A composer who has created a series of meditative events meant to tap into mindfulness and self-reflection is leading a hike based on this very concept this weekend in San Diego.
This Sunday, from 3 p.m. to 5 p.m., composer and pianist Murray Hidary will lead a "SilentHike" up Cowles Mountain off Golfcrest Drive in San Diego’s East County.
Hidary told NBC 7 the group will meet at the base of the mountain at 3 p.m. sharp. There, participants will be given wireless headphones to borrow during the hike. As participants trek up the 3-mile path, they’ll wear those headphones and listen to a series of music, words, and verbal cues from the pianist, who speaks on a microphone during the event.
"I’ll guide the group – but not in a 'turn left or turn right' sort of way. Rather, I’ll be guiding an exploration of one’s internal landscape," he explained.

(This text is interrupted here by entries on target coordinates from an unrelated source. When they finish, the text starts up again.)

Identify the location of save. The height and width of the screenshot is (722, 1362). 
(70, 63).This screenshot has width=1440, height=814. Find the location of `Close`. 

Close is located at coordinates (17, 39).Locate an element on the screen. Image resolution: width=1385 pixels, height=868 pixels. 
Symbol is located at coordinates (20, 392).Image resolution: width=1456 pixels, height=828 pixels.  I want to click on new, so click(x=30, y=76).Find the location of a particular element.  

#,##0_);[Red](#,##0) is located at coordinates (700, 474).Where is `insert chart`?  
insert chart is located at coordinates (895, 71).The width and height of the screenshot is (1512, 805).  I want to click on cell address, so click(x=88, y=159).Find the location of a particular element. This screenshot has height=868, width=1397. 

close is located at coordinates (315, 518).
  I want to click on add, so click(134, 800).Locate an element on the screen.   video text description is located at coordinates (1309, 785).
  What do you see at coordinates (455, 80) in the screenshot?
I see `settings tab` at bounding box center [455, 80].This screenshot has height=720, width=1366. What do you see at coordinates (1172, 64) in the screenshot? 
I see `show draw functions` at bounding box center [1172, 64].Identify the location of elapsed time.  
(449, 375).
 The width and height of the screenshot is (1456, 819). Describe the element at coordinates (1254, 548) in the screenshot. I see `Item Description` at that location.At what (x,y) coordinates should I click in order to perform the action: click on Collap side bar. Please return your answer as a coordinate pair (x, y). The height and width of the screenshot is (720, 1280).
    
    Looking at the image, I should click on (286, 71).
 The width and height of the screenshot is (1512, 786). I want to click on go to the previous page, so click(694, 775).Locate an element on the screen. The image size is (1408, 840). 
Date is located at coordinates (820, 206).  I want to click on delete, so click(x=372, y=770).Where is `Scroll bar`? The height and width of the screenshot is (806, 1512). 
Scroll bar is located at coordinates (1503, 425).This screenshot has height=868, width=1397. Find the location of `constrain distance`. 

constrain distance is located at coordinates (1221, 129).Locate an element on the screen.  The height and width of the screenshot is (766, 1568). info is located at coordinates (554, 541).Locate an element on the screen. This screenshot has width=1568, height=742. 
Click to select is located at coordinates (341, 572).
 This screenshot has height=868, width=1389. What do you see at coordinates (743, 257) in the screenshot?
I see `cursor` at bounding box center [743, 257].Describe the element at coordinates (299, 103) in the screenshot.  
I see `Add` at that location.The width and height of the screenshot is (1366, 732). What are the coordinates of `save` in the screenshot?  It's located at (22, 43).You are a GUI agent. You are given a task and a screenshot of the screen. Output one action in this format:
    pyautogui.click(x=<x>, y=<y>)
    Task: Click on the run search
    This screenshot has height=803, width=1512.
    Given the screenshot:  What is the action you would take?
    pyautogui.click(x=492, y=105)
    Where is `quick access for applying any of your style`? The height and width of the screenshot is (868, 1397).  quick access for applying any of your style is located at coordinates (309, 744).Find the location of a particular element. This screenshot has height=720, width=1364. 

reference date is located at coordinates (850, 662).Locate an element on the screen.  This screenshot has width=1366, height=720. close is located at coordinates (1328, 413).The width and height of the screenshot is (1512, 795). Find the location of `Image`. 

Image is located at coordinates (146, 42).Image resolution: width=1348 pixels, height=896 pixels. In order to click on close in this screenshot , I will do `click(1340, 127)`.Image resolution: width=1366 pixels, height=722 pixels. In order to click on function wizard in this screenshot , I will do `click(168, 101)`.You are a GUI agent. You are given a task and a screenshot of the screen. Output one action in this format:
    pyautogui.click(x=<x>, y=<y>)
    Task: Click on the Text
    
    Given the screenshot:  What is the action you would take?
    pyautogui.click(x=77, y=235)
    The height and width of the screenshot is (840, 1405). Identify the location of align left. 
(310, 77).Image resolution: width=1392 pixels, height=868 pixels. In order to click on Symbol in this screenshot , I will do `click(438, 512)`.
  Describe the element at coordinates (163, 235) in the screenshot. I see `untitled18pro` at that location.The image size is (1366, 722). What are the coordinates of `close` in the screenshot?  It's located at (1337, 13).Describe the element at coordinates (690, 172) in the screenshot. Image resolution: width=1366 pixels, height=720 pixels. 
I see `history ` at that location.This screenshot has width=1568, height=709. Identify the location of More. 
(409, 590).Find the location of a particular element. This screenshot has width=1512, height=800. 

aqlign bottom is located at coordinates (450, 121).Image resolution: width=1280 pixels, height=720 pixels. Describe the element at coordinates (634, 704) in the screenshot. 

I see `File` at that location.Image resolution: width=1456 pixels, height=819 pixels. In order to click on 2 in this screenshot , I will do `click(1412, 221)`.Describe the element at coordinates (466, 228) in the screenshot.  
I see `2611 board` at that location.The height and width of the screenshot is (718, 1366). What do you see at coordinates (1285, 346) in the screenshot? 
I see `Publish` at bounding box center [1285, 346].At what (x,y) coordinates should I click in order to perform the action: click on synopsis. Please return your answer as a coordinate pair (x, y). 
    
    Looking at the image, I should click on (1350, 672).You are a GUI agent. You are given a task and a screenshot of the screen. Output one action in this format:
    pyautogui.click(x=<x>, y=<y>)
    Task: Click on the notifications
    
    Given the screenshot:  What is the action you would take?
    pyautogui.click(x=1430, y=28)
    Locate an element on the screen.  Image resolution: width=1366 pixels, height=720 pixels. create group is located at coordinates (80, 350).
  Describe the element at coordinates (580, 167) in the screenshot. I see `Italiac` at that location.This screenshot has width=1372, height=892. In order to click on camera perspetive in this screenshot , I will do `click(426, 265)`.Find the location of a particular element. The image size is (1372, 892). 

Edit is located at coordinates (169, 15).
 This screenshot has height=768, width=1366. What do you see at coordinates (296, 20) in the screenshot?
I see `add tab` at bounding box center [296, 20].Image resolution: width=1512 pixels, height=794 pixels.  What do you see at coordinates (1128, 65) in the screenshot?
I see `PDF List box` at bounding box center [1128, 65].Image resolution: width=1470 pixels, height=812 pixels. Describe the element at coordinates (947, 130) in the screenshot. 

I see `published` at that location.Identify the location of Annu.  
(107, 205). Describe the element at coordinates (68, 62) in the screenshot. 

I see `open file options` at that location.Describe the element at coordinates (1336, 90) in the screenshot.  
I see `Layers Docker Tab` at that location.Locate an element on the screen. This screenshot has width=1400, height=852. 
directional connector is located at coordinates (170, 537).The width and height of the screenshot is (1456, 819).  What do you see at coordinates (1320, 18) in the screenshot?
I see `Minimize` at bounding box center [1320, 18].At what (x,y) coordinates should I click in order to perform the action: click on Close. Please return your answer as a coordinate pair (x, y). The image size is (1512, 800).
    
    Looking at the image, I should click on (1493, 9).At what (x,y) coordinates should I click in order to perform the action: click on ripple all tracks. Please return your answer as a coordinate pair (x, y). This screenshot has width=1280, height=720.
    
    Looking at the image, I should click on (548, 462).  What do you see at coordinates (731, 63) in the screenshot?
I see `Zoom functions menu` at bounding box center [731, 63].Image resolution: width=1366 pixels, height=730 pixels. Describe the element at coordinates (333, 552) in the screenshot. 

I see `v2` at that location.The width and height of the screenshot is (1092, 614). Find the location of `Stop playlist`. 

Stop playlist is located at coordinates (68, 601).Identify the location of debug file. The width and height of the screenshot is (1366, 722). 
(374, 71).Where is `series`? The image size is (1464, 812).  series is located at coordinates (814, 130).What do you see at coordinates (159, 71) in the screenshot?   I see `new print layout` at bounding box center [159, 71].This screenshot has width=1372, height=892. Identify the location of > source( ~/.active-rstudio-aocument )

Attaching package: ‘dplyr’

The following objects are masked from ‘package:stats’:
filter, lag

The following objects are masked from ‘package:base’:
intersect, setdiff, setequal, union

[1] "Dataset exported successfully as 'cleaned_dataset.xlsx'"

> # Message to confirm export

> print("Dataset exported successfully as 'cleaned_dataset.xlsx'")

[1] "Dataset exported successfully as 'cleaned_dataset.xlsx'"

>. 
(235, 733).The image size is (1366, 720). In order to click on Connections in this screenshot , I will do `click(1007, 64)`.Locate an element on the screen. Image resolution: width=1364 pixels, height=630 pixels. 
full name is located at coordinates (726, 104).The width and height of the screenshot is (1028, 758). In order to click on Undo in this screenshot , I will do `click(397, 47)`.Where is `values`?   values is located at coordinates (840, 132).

The participants are supposed to remain silent during the entire hike, just listening to the music and words. Hidary said the sounds inside those headphones aim to immerse the hikers in the moment and connect them to the experience – and to themselves – on a deep level.
Hidary wears the headphones, too.
"We do it cohesively, as a group," he said.
Once they reach the top of Cowles Mountain, Hidary said the group will remove their headphones and get into a circle where, finally, they can talk.
They’ll discuss how they’re feeling after the music meditation experience.
"Afterwards, almost everyone feels connected and a sense of belonging, love and togetherness," Hidary said in an interview with NBC 7 Tuesday.
Hidary said the post-hike circle is all about finding – and truly feeling – that universal connection to both people, landscapes, and the world.
"We go beneath the surface and find that human experience that connects us all," he explained.
The composer called the hikes a "space for contemplation and self-reflection."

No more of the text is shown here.